Jakie są Wasze sposoby na relaks? Mnie odstresowuje czytanie dobrej książki. Szukam  wtedy czegoś lekkiego, przystępnego, nieskomplikowanego. Chce się dobrze bawić i dużo śmiać. Nie potrzebuję dramatów, krwawych morderstw i morza łez. Dlatego sięgając po książkę „Gwóźdź do trumny” Moniki Wawrzyńskiej zastanawiałam się, czy to dobry wybór.

Czy można napisać komedię o śmierci, zakładzie pogrzebowym, trupach, trumnach i chowaniu zmarłych?

Po pierwszych przeczytanych zdaniach mogłam na to pytanie odpowiedzieć twierdząco.

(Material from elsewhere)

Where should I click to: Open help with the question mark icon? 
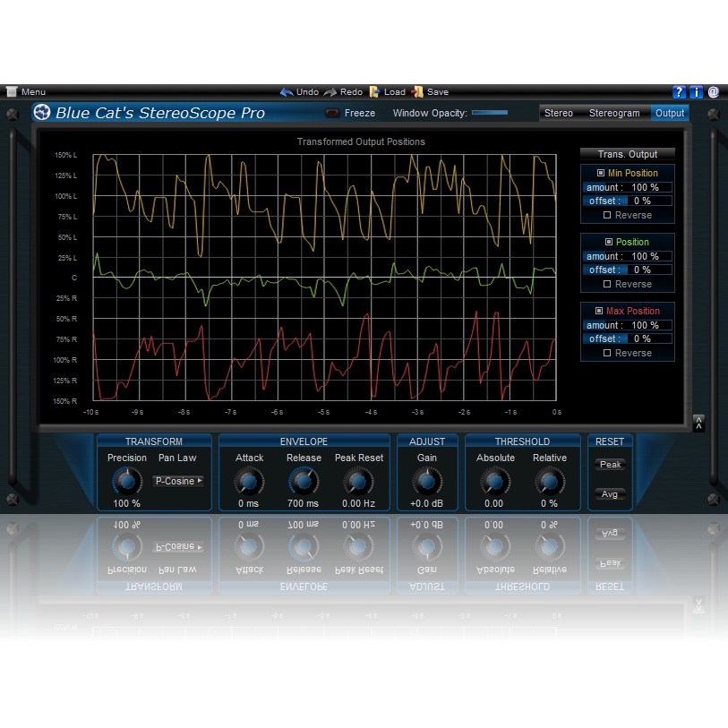coord(679,91)
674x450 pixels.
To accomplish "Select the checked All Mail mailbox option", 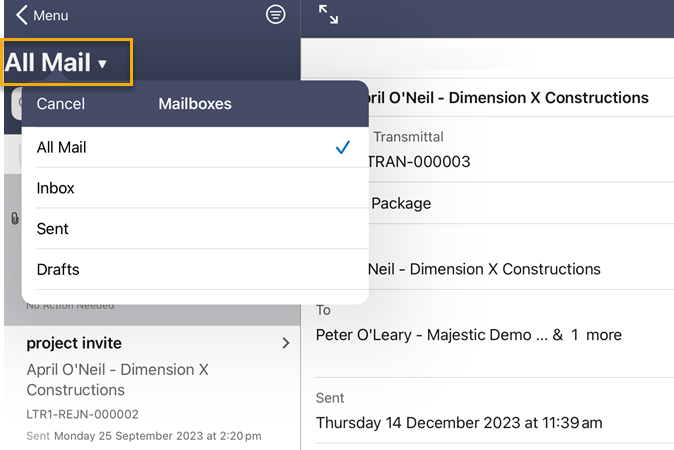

Kocio Bandurski od dawna interesuje się tematem śmierci. Marzy o spaniu w trumnie. Chciałby pracować w prosektorium, lecz po namyśle uznał, że jeszcze lepiej będzie zatrudnić się w zakładzie pogrzebowym. Przez swoje niecodzienne zainteresowania ma kłopoty w szkole. Kocio jest urodzony pod szczęśliwą gwiazdą, bo choć jego mama w trybie pilnym zostaje wezwana do szkoły, poznaje tam Jagnę Górecką, właścicielkę zakładu pogrzebowego. Dalej robi się jeszcze ciekawiej.

Perypetie życiowe i miłosne bohaterów zostały świetnie nakreślone. Na brak zwrotów akcji nie można narzekać. Doceniam autorkę za świetne, niebanalne pomysły na fabułę, wspaniałe, skrzące się dowcipem dialogi, sporą dawkę humoru, ironii i sarkazmu. Historia choć lekka, mocno angażuje czytelnika.

Duży plus za drugoplanowe „puchate postacie”, czyli pieski i kotki, które dodają kolorytu książce. Miłośnicy zwierzaków będą zachwyceni.

„Gwóźdź do trumny” Moniki Wawrzyńskiej, to lektura, która rozśmieszy każdego, nawet umarlaka.

Sięgnijcie po nią, a na pewno nie pożałujecie.

A ponieważ ciąg dalszy nastąpi, to czekam na niego z wielką niecierpliwością.